Clean up the fallen leaves and any foliage that is rotting. They can harbor harmful fungi and bacteria that could affect plants.

2Replace nutrients
Heavy rainfall can leach nutrients out of the soil. A light fertilization will replace those nutrients. Don’t overdo it. It is better to fertilize lightly several times than to push plants that are recovering from stress. Foliar feeding with Ocean Harvest can quickly boost needed minerals to reduce plant stress.

Use only slow-release, organic fertilizers that provide micronutrients and minerals in addition to the macro-nutrients, N-P-K. Arbor Gate Organic Blend is a good choice.

Epsom salts provide essential nutrients, magnesium and sulfur. In addition to aiding the uptake of other nutrients, these can help reduce plant stress. Broadcast over the new seedbed at a rate of 1 cup per 100 square feet.

Be prepared to deal with pests and disease
Water stress weakens plants. Weakened plants are susceptible to attacks. Fungal diseases are common after periods of heavy rain. Pull mulches back from the base of fruit tree, herbs, and vegetables until it dries out. This will decrease the opportunity of fungal disease spores to form and splash on leaves during the next shower. It also helps the soil dry out faster.

Be prepared to take quick action with organic-approved fungicides and pesticides. It can be as simple as a baking soda and vinegar mix.

Fire ants are likely to raise their nests out of the water-logged soil. Use the Organic Fire Ant Solution when they are observed.

Make an action plan
One of the best things you can do after a heavy rain is to assess your landscape. There is no better time to identify problem areas and form a plan to prevent future issues.

Get a clipboard and a camera or your cell phone. Walk the garden making notes and taking pictures of places where water stands for long periods of time. Use this information to help you make future decisions such as raising beds, improving soil texture, and replacement plant selection.

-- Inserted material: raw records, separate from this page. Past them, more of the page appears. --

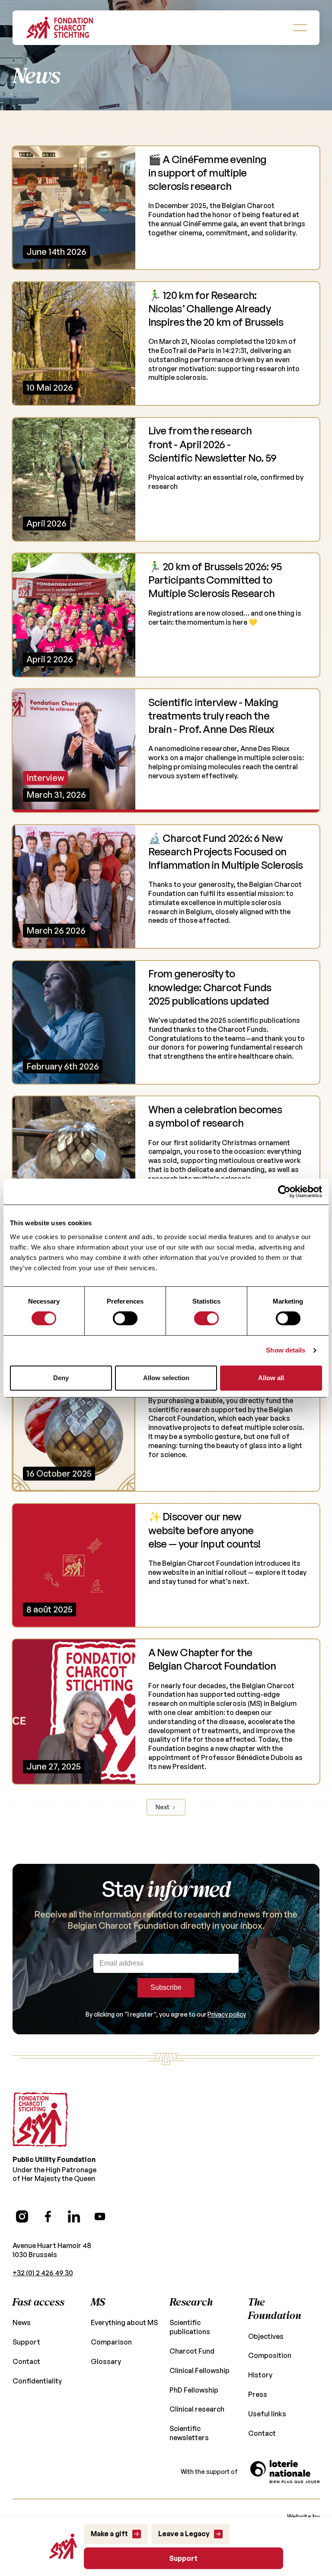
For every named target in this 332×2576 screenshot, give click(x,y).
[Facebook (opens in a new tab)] (47, 2216)
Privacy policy (227, 2014)
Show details (285, 1350)
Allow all (271, 1377)
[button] (300, 27)
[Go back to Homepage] (59, 27)
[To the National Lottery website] (284, 2471)
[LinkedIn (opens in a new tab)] (73, 2216)
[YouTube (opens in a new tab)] (99, 2216)
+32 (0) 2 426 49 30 (43, 2272)
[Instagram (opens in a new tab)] (22, 2216)
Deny (61, 1377)
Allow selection (166, 1377)
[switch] (125, 1318)
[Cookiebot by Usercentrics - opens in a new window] (284, 1191)
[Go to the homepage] (40, 2119)
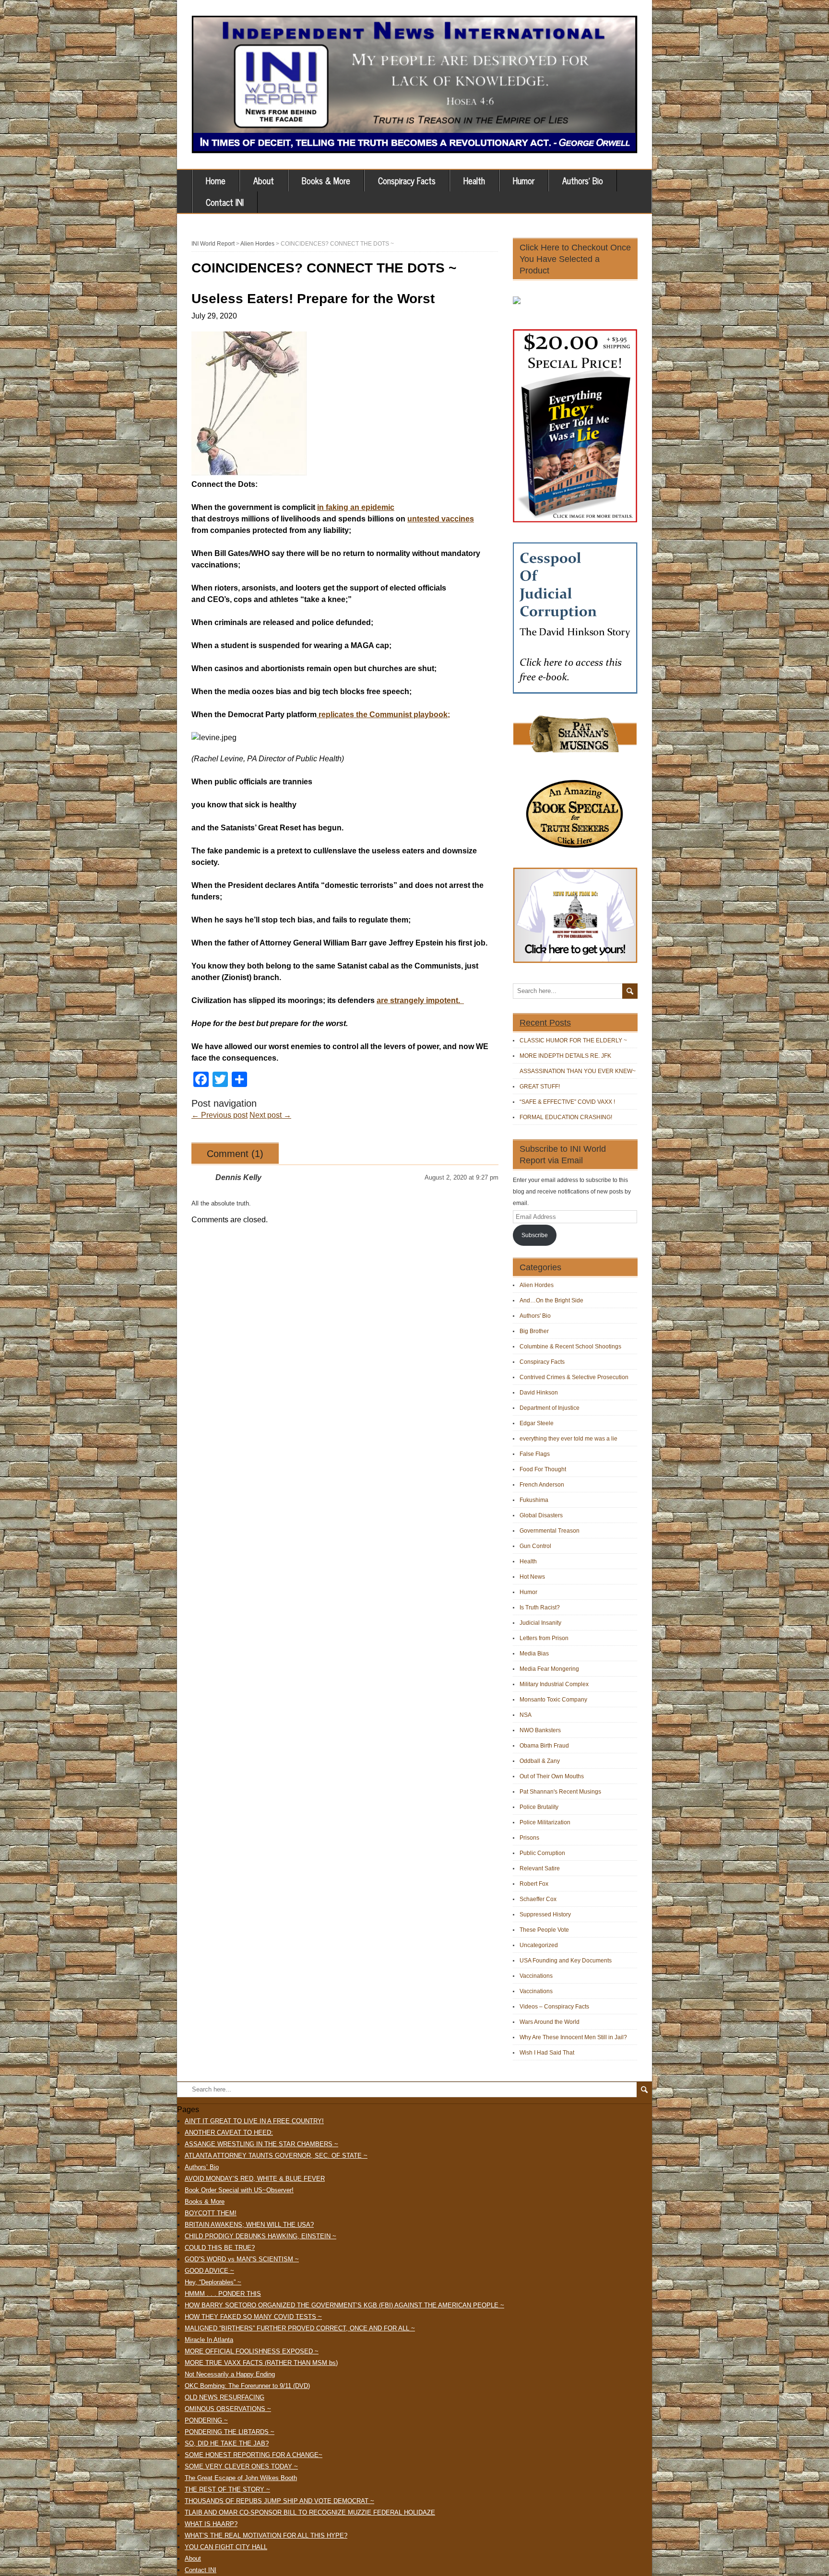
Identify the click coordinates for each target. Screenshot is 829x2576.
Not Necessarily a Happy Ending (230, 2374)
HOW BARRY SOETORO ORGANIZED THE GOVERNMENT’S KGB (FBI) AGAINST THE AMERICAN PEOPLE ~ (344, 2305)
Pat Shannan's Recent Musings (560, 1791)
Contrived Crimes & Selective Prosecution (574, 1377)
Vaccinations (536, 1976)
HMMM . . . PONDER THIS (223, 2293)
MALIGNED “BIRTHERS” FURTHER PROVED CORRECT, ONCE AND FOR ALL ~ (300, 2328)
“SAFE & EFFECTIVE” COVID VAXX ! (567, 1102)
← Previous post (219, 1115)
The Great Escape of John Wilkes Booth (241, 2477)
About (263, 180)
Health (474, 180)
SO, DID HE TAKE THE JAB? (227, 2443)
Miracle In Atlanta (209, 2339)
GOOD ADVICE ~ (209, 2270)
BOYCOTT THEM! (211, 2213)
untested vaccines (440, 519)
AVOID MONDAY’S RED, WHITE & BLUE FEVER (255, 2178)
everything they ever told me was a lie (568, 1438)
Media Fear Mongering (549, 1669)
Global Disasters (541, 1515)
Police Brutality (539, 1807)
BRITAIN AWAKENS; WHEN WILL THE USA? (249, 2224)
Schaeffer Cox (538, 1899)
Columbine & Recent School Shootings (570, 1346)
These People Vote (544, 1929)
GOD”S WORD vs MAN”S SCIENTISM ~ (242, 2259)
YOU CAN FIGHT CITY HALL (226, 2547)
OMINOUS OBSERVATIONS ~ (228, 2408)
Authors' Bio (535, 1315)
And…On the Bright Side (551, 1300)
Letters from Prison (544, 1638)
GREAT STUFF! (540, 1086)
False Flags (535, 1454)
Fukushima (534, 1500)
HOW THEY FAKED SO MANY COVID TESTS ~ (253, 2316)
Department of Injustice (550, 1408)
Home (215, 180)
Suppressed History (545, 1914)
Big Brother (534, 1331)
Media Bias (534, 1653)
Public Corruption (542, 1853)
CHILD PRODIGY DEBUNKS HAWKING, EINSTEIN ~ (260, 2236)
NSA (526, 1715)
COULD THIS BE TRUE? (220, 2247)
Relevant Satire (540, 1868)
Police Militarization (545, 1822)
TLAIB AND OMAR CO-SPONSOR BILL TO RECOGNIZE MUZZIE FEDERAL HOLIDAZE (310, 2512)
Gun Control (535, 1546)
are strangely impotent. (420, 1000)
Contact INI (225, 202)
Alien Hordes (537, 1285)
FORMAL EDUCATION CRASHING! (566, 1117)
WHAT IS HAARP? (211, 2524)
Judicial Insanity (540, 1622)
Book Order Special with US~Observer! (239, 2190)
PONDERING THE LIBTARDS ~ (229, 2431)
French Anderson (542, 1484)
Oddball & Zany (540, 1761)
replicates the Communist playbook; (383, 714)
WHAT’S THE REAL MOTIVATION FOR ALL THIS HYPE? (266, 2535)
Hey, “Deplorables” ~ (213, 2282)
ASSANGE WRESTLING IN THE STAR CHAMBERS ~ (261, 2144)
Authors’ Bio (582, 180)
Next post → (270, 1115)
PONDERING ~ (206, 2420)
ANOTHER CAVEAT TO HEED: (229, 2132)
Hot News (532, 1576)
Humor (523, 180)
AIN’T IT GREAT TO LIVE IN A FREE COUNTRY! (254, 2121)
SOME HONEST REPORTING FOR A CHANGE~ (253, 2454)
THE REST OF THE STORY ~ (227, 2489)
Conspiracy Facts (407, 180)
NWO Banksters (540, 1730)
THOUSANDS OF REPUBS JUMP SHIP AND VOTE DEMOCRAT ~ (279, 2501)
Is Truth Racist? (540, 1607)
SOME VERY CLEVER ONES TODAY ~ (241, 2466)
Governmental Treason (550, 1530)
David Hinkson (539, 1392)
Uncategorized (539, 1945)
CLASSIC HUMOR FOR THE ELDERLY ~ (573, 1040)
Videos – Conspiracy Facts (554, 2006)
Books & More (326, 180)
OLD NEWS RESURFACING (224, 2397)
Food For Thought (543, 1469)
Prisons (529, 1837)
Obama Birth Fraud (544, 1745)
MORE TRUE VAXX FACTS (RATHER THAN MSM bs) (261, 2362)
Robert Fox (534, 1883)
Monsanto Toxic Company (553, 1699)
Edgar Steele (537, 1423)
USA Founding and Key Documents (566, 1960)
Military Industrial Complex (554, 1684)
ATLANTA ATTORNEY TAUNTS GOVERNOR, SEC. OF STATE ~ (276, 2155)
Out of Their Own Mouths (552, 1776)
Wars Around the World (550, 2022)
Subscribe (534, 1235)
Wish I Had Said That (547, 2052)
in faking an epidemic (355, 507)
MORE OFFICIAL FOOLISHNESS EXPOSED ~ (252, 2351)
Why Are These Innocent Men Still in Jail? (573, 2037)
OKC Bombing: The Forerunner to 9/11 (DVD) (247, 2385)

You may decide that you need to seek the advice of a landscape professional if you find that drainage pathways are blocked by landscaping. They can often resolve these issues without destroying beds you have already established.

3You may find areas where all that is needed is increased drainage in your soil. Use a permanent material such as expanded shale. This material increases porosity, which makes a healthier soil as well as improving drainage at soil level. Arbor Gate Organic Soil Complete can be used when both drainage and organic content need to be improved.

Make a list of plants that seem more sensitive to wet soils. Like it or not, storms and floods are likely in our area. If you have to replace plants, you may want to look for something better adapted to the possibility that it will happen again.

Dealing with contaminated storm water
If your garden has been inundated with city storm water, chances are you will have to deal with contamination issues. Storm water is often contaminated with raw sewage and hydrocarbons if the storm water infrastructure has been compromised.

If you have seen visibly contaminated water, such as a visible sheen of oil on the surface, consult a professional. You will need a professional soil test from a laboratory that can identify the contaminants and help you assess the situation and develop a remediation strategy.

Do not harvest and eat vegetables or fruits that are growing in the inundated garden. Washing and boiling may remove bacteria, but it will not remove industrial or roadway contaminants.

All is not lost in this case. There are natural bio-inoculants that digest hydrocarbons. Time and good soil biology will deal with sewage exposure. You can actually start with “washing” the garden. Hose down everything to remove mud and surface contaminants. You can follow this with a foliar feeding that includes compost tea in the solution. There are studies that show this helps colonize the leaf surfaces with beneficial microbes – a first line of defense against environmental pollutants.